Properties Context Objects

  • ctx.instance.id - The unique ID of the node’s instance.
  • ctx.node.properties - The properties of the node as declared under the properties dictionary.
  • ctx.instance.runtime_properties - The properties that are assigned to a node’s instance at runtime. These properties are either populated by the plugin itself (for instance, an automatically generated port that the plugin exposes when it’s run), or are generated prior to the invocation of the plugin (for instance, the ip of the machine the plugin is running on).

Utility Context Objects

  • ctx.logger - A Cloudify-specific logging mechanism to send logs back to the Cloudify Manager environment.
  • ctx.download_resource - Downloads a specified resource.
  • ctx.download_resource_and_render - Downloads a specified resource and renders it according to an optional variables dictionary. The context itself is automatically injected, and available as ctx. A resource with the following content:

      
        deployment_id: {{ctx.deployment.id}}
        test: {{hello}}
       

    and {'hello': 'world'} as a template_variables dictionary, is downloaded as a resource with the following content:

      
        deployment_id: <current_deployment_id>
        test: world
          

  • ctx.get_resource - Reads a resource’s data.

  • ctx.get_resource_and_render - Reads a resource’s data and renders it according to an optional variables dictionary. The context itself is automatically injected, and available as ctx. See example at ctx.download_resource_and_render.

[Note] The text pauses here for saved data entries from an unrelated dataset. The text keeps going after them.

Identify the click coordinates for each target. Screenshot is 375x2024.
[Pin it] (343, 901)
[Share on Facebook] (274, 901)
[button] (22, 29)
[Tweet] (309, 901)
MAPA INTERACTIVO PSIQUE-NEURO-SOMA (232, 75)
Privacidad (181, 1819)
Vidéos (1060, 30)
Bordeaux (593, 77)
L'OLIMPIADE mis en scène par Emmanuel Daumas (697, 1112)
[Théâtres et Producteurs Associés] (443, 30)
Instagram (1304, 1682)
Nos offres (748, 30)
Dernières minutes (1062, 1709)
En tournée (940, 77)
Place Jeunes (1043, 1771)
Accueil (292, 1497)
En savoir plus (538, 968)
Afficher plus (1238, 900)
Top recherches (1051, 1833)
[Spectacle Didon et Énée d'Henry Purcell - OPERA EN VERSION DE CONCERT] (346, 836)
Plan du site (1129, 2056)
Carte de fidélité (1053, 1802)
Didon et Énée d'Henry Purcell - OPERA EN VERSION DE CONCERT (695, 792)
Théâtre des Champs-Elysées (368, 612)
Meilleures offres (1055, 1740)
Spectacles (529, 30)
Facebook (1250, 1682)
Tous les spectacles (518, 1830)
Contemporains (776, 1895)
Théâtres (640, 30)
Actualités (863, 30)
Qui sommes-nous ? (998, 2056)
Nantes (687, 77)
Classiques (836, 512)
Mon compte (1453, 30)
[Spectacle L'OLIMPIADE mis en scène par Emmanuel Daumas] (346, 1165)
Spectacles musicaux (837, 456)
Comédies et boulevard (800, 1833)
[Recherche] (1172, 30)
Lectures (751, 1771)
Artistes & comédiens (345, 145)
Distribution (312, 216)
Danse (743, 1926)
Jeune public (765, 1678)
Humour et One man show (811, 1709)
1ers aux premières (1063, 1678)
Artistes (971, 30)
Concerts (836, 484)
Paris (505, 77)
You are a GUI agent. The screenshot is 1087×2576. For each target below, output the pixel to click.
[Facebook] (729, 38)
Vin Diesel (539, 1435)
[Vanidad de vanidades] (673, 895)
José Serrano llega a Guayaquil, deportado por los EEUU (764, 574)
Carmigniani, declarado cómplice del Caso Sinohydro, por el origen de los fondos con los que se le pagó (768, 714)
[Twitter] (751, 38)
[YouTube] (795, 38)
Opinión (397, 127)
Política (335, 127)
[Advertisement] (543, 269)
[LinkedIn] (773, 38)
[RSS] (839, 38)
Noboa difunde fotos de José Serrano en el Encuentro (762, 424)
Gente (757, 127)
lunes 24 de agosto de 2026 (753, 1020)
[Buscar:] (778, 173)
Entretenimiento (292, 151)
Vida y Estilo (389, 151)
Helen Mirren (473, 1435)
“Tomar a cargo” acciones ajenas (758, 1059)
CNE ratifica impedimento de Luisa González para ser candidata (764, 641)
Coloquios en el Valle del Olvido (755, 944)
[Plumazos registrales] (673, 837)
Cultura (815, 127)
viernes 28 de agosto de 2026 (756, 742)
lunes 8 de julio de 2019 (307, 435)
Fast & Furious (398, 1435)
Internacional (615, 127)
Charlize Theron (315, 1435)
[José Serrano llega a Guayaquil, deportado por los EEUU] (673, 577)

  • ctx.instance.update - Updates the node’s runtime properties. This is automatically called each time an operation ends, meaning that it is only useful in the context of a single operation.

Cloud Plugins

The lifecycle start operation should store the following runtime properties for the Compute node instance:

  • ip - The IP address of the VM to be accessed by Cloudify Manager.
  • networks - A dictionary containing network names as keys and list of IP addresses as values.

See the Cloudify OpenStack plugin for reference.